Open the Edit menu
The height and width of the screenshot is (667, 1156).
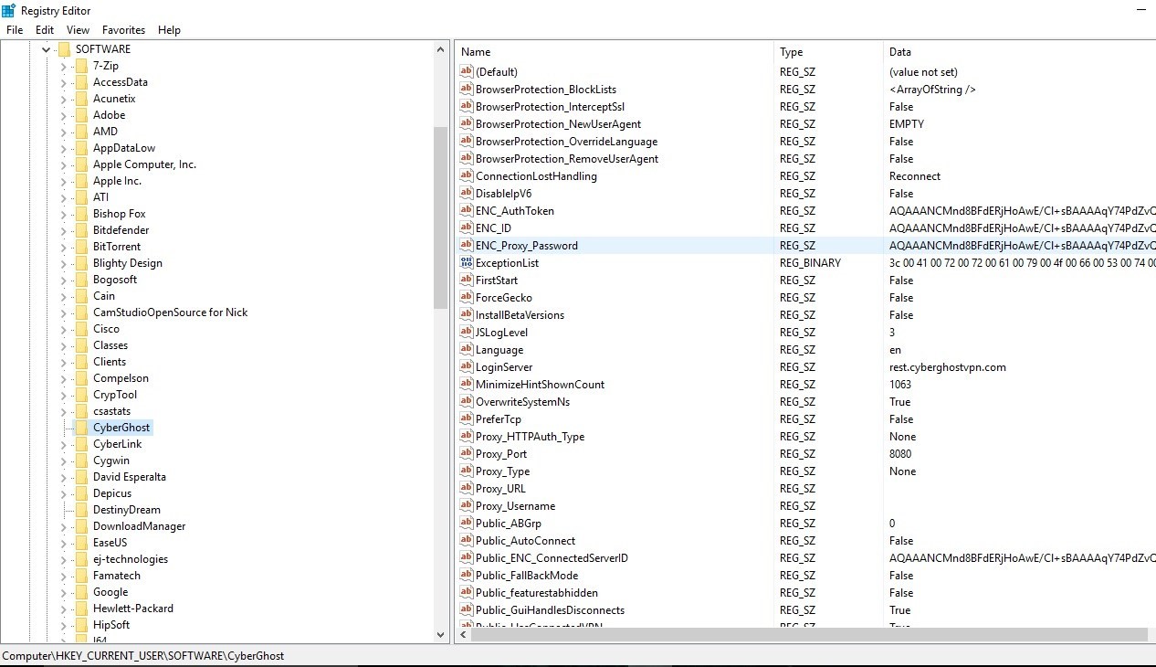pyautogui.click(x=45, y=30)
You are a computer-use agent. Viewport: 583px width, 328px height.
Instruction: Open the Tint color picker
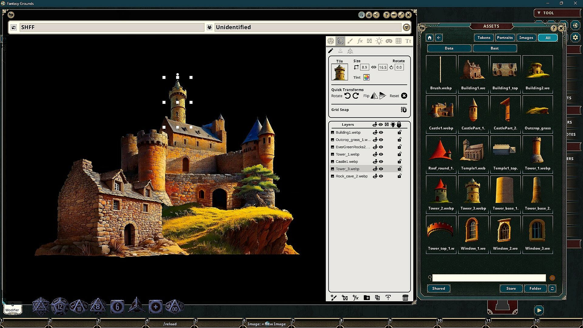coord(367,77)
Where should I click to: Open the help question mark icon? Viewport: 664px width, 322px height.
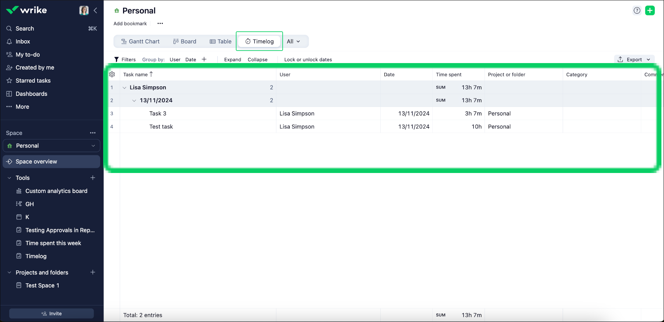tap(637, 11)
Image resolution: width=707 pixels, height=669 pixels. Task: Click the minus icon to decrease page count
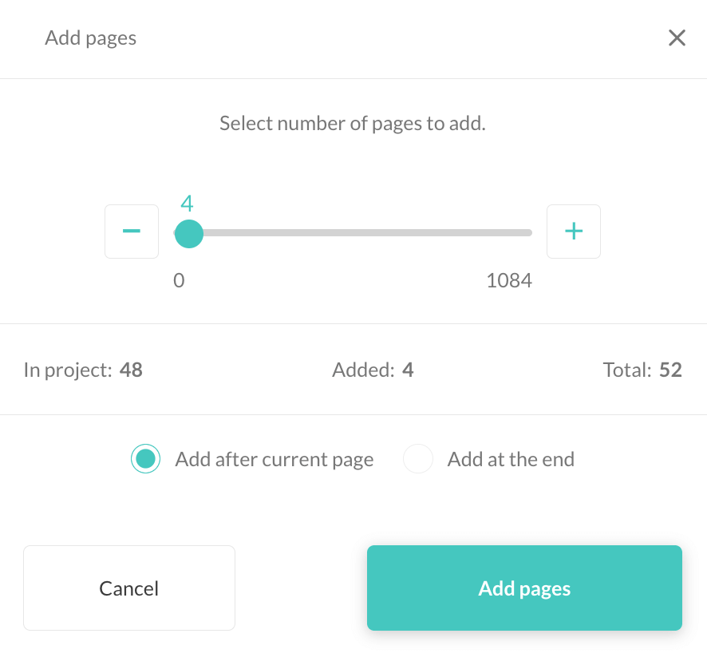131,232
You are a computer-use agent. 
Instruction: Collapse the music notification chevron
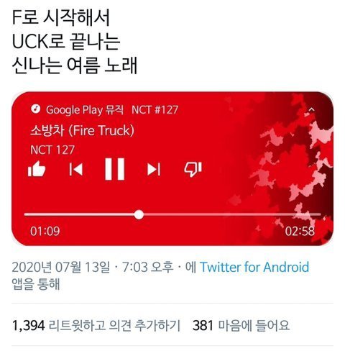pos(311,109)
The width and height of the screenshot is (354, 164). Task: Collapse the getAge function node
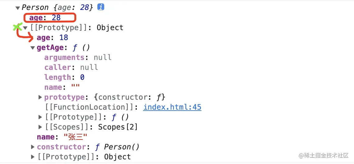(33, 48)
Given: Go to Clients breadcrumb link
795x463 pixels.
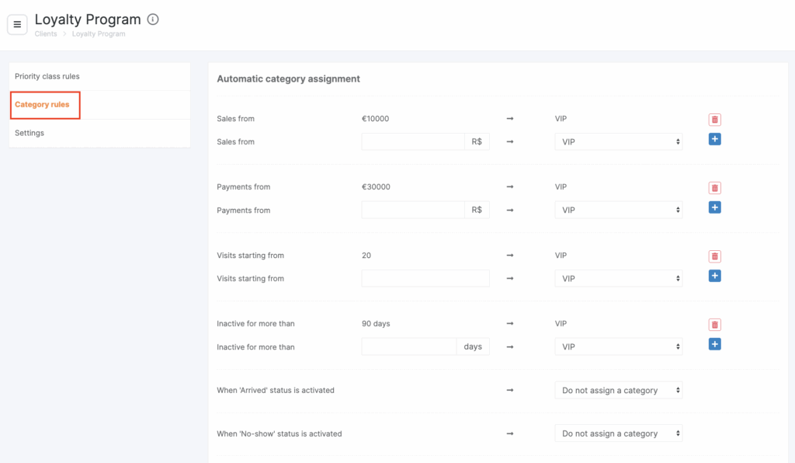Looking at the screenshot, I should point(46,34).
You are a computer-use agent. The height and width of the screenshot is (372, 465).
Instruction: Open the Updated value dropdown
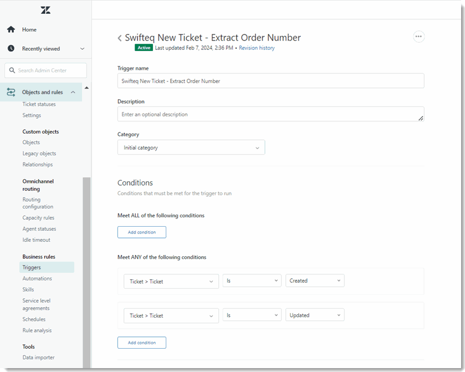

INSTRUCTION: Please reproduce all of the records above word for word, leaving out the pictures.

TASK OUTPUT:
Open the Edit menu
The height and width of the screenshot is (667, 1156).
pyautogui.click(x=45, y=30)
You are a computer-use agent. Viewport: 583px width, 328px height.
Instruction: Open the Tint color picker
coord(367,77)
Where should I click to: Open the help question mark icon? Viewport: 664px width, 322px height.
tap(637, 11)
Image resolution: width=707 pixels, height=669 pixels. Task: Click the minus icon to decrease page count
131,232
You are a computer-use agent. 
Instruction: Collapse the music notification chevron
pos(311,109)
The width and height of the screenshot is (354, 164). Task: Collapse the getAge function node
(33, 48)
Given: Go to Clients breadcrumb link
795x463 pixels.
Looking at the screenshot, I should point(46,34).
You are a computer-use agent. The height and width of the screenshot is (372, 465).
Instruction: Open the Updated value dropdown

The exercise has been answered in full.